Geerts_2023_PBPK_QSP_SBML_Model

Usage Instructions

This document provides comprehensive instructions for installing, running, and visualizing results from the Geerts model.

Table of Contents

• Installation
• Running Simulations
• Alternative Implementations
• Visualization Options
• Dependencies and Configuration

Installation

Prerequisites

• Python 3.12
• Virtual environment (recommended)

Setup Steps

1. Create and activate a virtual environment:

   # Create virtual environment
   python -m venv venv
      
   # Activate virtual environment
   # On macOS/Linux:
   source venv/bin/activate
   # On Windows:
   .\venv\Scripts\activate
   

2. Install dependencies:

   pip install -r requirements.txt
   

3. Configure JAX (Important): Before running any scripts, set this environment variable to avoid JAX runtime issues:

   import os
   os.environ['XLA_FLAGS'] = '--xla_cpu_use_thunk_runtime=false'
   

   This is due to a known diffrax/JAX issue with jax==0.5.3. See XLA_FLAGS issue for details.

Running Simulations

Main SBML-Based Simulations

1. Multi-Dose Simulation (Full Model)

python run_combined_master_model_multi_dose.py --drug {gantenerumab,lecanemab}

• Runtime: TBT
• Purpose: Complete treatment simulation with full dosing regimen (3 years)
• Output: Comprehensive drug and Aβ dynamics over treatment period

2. No-Dose Simulation (Natural History)

python run_no_dose_combined_master_model.py --drug {gantenerumab,lecanemab} --years 20

• Runtime: TBT
• Purpose: Natural amyloid aggregation without treatment. This can be used to set the initial condition (70 years) for drug studies
• Arguments:
  • --drug: Required for volume parameter selection
  • --years: Simulation duration (default: 100)

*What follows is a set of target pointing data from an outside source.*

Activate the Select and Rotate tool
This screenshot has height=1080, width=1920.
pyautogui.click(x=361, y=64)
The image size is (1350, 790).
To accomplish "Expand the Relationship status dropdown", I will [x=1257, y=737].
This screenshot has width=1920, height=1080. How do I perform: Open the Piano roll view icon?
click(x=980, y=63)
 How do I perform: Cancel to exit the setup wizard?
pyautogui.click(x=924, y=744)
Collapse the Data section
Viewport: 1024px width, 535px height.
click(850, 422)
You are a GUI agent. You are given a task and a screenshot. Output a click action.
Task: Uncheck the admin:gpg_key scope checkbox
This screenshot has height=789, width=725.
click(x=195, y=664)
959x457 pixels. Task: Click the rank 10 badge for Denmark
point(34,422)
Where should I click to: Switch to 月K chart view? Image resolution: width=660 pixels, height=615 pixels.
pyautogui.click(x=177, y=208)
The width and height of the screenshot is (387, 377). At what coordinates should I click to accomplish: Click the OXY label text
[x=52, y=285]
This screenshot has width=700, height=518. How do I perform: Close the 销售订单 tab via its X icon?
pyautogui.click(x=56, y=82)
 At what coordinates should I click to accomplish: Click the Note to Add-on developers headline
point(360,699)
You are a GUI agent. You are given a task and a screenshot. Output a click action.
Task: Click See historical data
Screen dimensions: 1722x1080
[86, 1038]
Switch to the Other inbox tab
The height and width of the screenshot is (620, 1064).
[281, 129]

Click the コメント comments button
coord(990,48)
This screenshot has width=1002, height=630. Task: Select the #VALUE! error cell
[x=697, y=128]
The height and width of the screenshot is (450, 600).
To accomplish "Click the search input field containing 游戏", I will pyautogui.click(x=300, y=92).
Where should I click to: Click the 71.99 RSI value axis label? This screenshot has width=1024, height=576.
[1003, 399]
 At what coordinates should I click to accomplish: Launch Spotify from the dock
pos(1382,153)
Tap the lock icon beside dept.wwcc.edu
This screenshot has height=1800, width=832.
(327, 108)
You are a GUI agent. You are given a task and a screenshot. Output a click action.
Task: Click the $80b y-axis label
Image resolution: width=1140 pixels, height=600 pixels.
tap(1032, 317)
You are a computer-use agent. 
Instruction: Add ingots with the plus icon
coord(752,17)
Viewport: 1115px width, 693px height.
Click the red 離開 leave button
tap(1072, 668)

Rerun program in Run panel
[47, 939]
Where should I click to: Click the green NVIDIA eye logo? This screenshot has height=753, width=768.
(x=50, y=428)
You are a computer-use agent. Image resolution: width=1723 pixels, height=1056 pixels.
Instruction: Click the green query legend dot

3. Single-Dose Simulation (Validation)

python run_combined_master_model.py --drug {gantenerumab,lecanemab}

• Runtime: TBT
• Purpose: Single dose validation against published data
• Process: Runs steady-state first, then applies single dose

Command Line Arguments

Argument	Options	Description
--drug	gantenerumab, lecanemab	Antibody type (affects parameters and dosing method)
--years	Integer	Simulation duration for no-dose runs
--outdir	Path	Output directory (ODE version only)

Viewing Results

• Generated plots are saved in generated/figures/ directory
• Different simulation types create subdirectories:
  • drug_simulation/: Single/multi-dose results
  • steady_state/: No-dose simulation results
  • comparison/: Model validation comparisons

Alternative Implementations

ODE-Based Implementation (Faster)

For faster simulations and parameter exploration, use the direct ODE implementation:

cd ODE_version
python run_no_dose.py --drug {gantenerumab,lecanemab} --years 20

Key Features:

• Directly implements published equations from Supplementary Tables
• Much faster computation time
• Validated against SBML implementation
• Uses exact parameter names from source material

Generated Outputs:

• AB42/AB40 ratios over time
• Oligomer and monomer loads
• Plaque and fibril dynamics
• SUVR progression (not validated)
• Microglia activation
• Species composition for both AB40 and AB42

Limitations:

• Microglia cell count limitations when antibodies are present
• Uses separate parameter file (Geerts_Params2.csv)
• Not set up for drug dosing

Tellurium Implementation (Parameter Analysis)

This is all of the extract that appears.